Desde o início do presente ano, o entrevistado, Daniel Chueke Jablonski, vem organizando, categorizando e catalogando os múltiplos resíduos materiais acumulados arbitrariamente na trajetória de sua vida. No local visitado, a Galeria Janaina Torres, este entrevistador, Leonardo Araujo Beserra, os encontrou ordenados de três formas diferentes. Primeiro, por ordem cronológica, ano a ano. Segundo, por categorias em ordem alfabética, letra a letra. E, por último, por meio de narrativas gravadas em áudio, feitas a partir de alguns objetos de cada ano (estas, aparentemente, ainda em processo).
O entrevistado não respondeu a nenhuma das perguntas dispostas no questionário. Inversamente, sugeriu ao entrevistador que o preenchesse sozinho, extraindo todas as informações necessárias a partir da análise e da averiguação dos mais de 3 mil itens presentes no local.

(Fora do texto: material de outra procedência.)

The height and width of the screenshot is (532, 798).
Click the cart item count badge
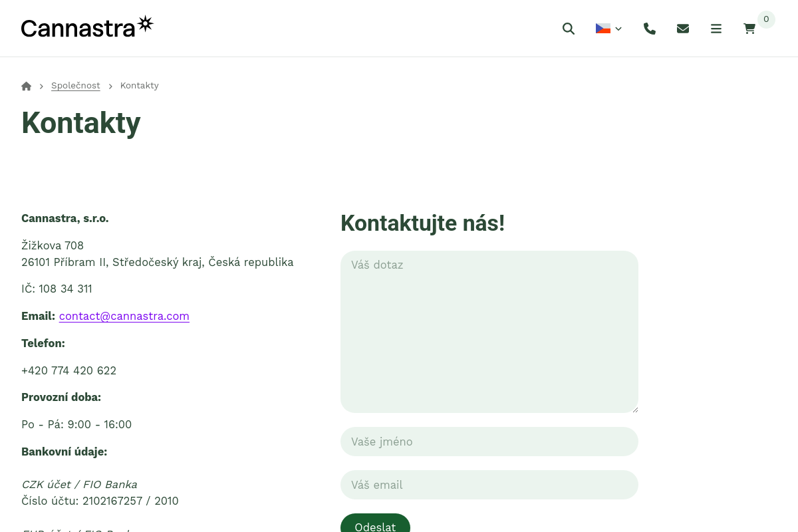766,19
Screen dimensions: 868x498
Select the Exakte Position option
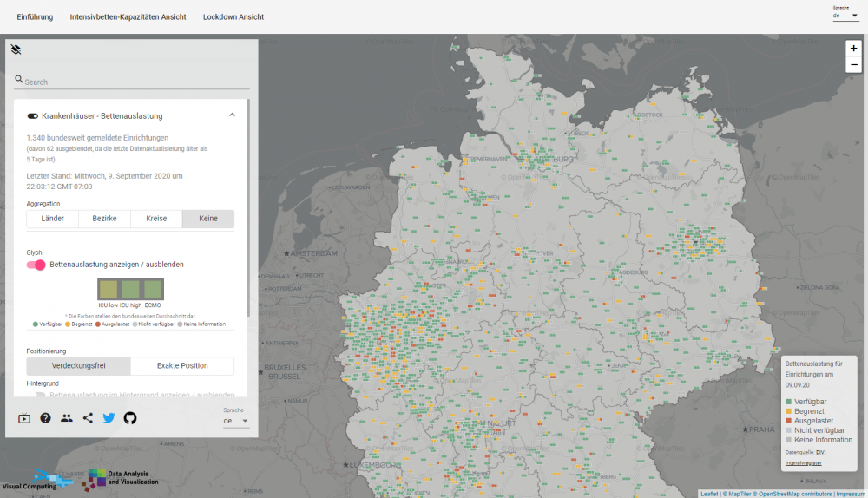(181, 366)
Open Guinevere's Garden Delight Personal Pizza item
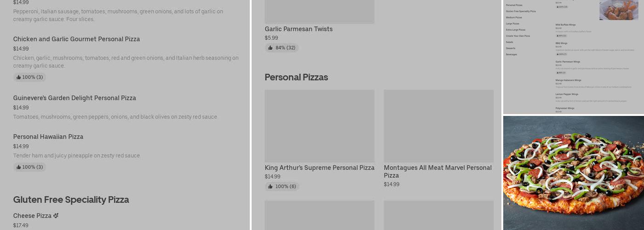 point(75,98)
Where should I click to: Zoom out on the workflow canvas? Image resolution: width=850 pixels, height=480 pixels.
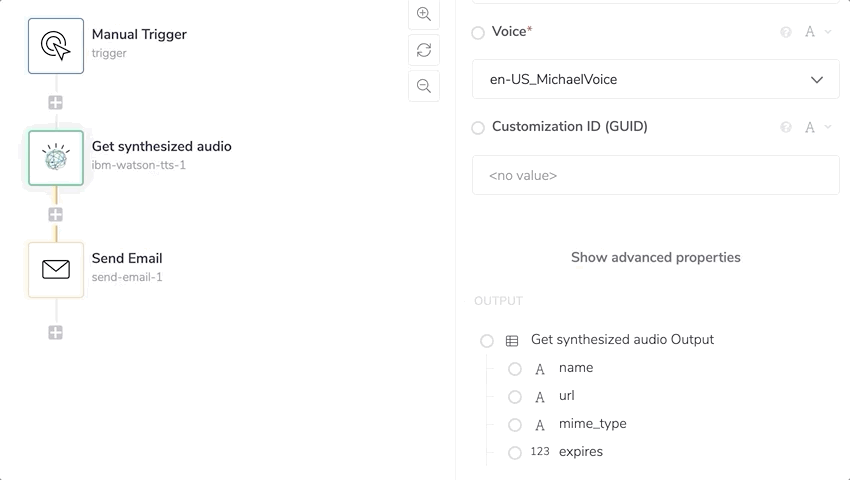point(424,86)
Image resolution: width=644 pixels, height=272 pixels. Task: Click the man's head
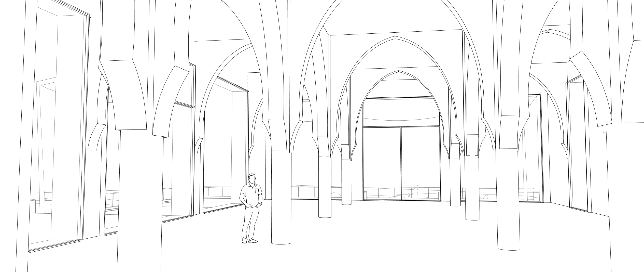252,179
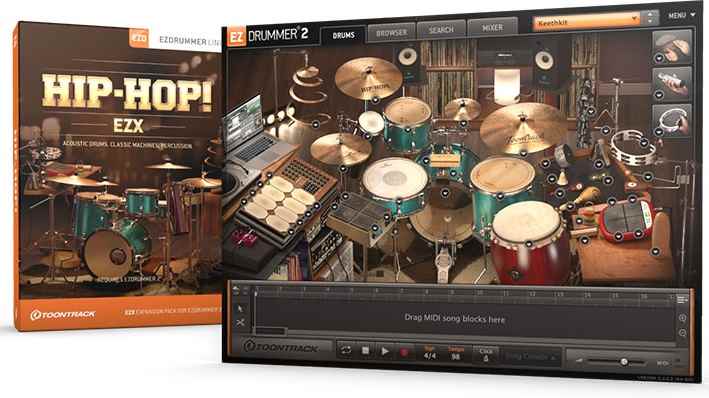Screen dimensions: 709x398
Task: Open the Mixer tab
Action: click(x=492, y=28)
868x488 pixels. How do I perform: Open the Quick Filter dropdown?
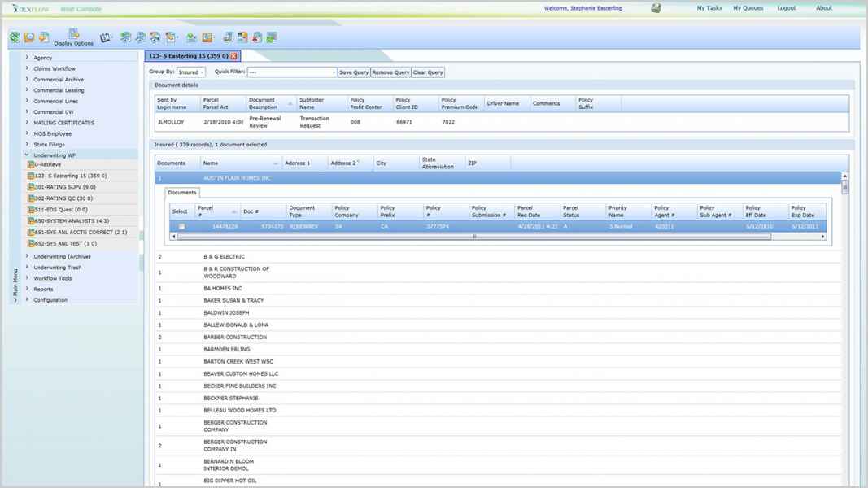(291, 72)
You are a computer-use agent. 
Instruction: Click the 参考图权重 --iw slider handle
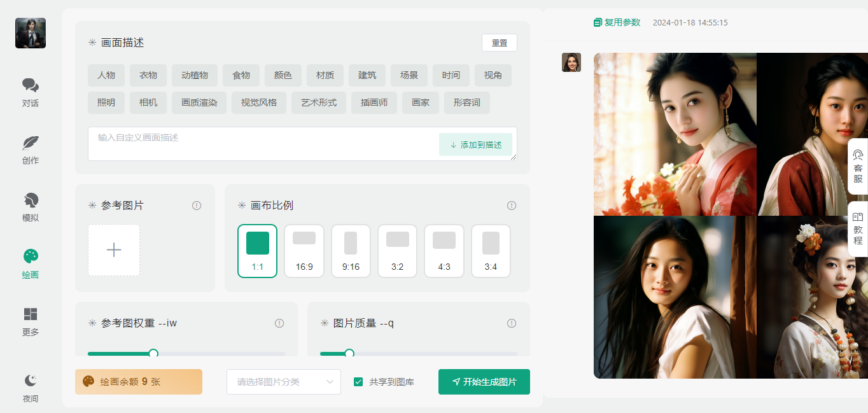pos(153,354)
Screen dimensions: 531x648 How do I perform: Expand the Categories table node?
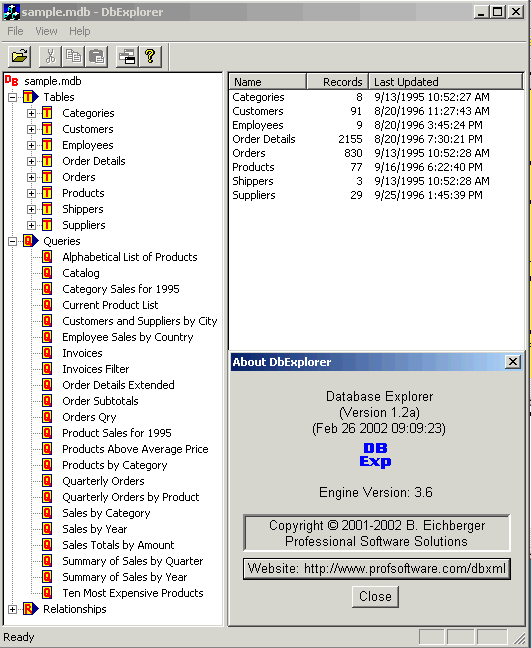coord(31,113)
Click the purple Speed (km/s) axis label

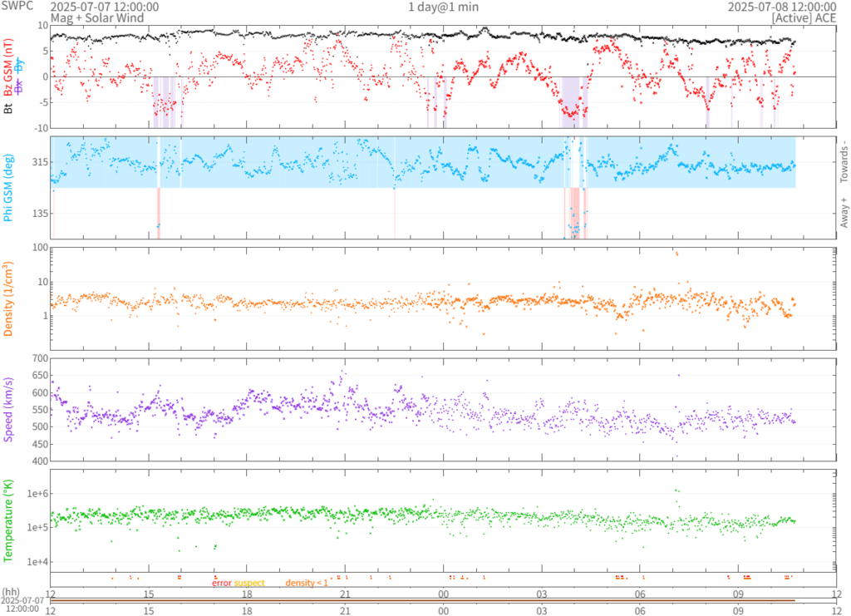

Estes foram dispostos em prateleiras, gabinetes e arquivos industriais de metal, pintados de preto. E se repetem em uma lista descritiva em duas paredes, ocupando quase todo seu espaço, sem margem gráfica. Há ainda dois aparelhos MP3 com fones em que se pode escutar, a cada faixa do álbum, as narrativas referidas acima.
Enquanto o entrevistador perdia-se entre as coisas do entrevistado, este manteve-se silencioso e entretido em suas atividades. O pesquisador passou cerca de vinte horas – divididas entre cinco dias úteis no horário comercial – e outras dez horas – divididas entre dois dias inúteis nas horas vagas – trabalhando sozinho junto às coisas do entrevistado para completar o questionário com as respostas mais plausíveis. Desse modo, torna-se importante salientar ao analista deste relatório que o presente documento é resultado da interpretação do entrevistador sobre a vida do entrevistado a partir de suas coisas.

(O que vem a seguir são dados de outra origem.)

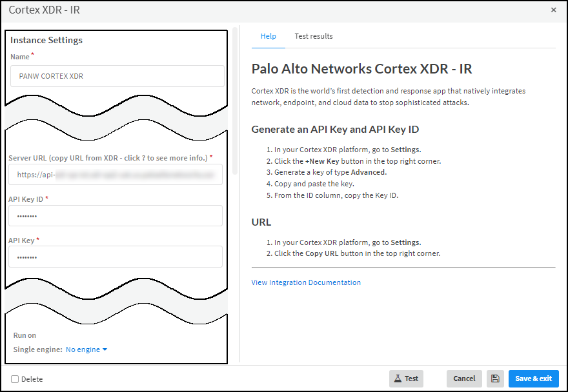This screenshot has width=568, height=392.
Task: Open the Test results tab
Action: tap(314, 36)
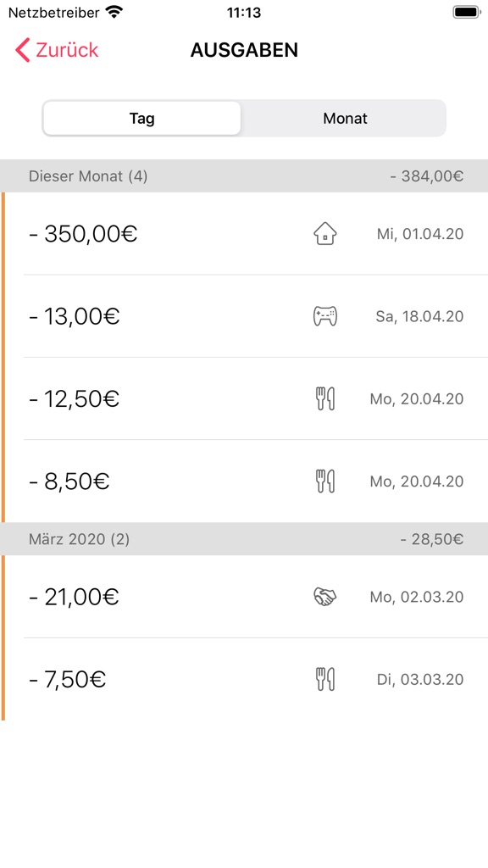The width and height of the screenshot is (488, 868).
Task: Expand the März 2020 (2) section header
Action: [80, 538]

Em uma primeira averiguação, o entrevistador pôde observar que o entrevistado é um jovem branco (por conta de algumas fotografias em que este aparece), de origem judaica (por conta do convite para a cerimônia de iniciação à vida adulta, Bar Mitzvah), de classe econômica média alta (por conta da trajetória de formação educacional apresentada nos certificados de conclusão de curso em diferentes línguas, culturas e países), e também de formação política ideológica progressista (por conta dos livros e anotações encontrados). Com a finalidade de dar seguimento ao presente estudo, o entrevistador ainda gostaria de propor ao analista a possibilidade de, a posteriori, formular um novo questionário voltado apenas ao estudo das coisas. Se aprovado, este deverá estar disponível ao fim de dois meses, na forma de uma publicação. Tal disposição se deve ao fato verificado empiricamente de que as coisas, ao contrário de seus proprietários, não mentem ou omitem nada, o que, a nosso ver, justifica a importância de se atualizar a natureza do trabalho do pesquisador do Censo nacional.

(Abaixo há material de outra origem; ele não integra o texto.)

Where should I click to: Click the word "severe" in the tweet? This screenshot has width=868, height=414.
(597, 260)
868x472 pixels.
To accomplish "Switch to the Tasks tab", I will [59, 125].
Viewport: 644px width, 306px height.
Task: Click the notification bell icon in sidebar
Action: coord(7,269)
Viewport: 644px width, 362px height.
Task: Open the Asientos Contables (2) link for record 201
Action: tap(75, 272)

Por fim, uma última observação a ser feita ao analista: o entrevistador encontrou, entre seus pertences do entrevistado, o livro As coisas, de 1965, do escritor francês Georges Perec. No romance, um casal de jovens psicossociólogos realiza nas ruas e comércios de Paris pesquisas acerca do desejo das pessoas em relação aos objetos. A presença de tal item no recinto pareceu sugerir que o entrevistado sabia, antes mesmo da aparição deste entrevistador, que o IBGE o procuraria neste exato momento de sua vida, em que reorganiza seu passado por meio de suas coisas.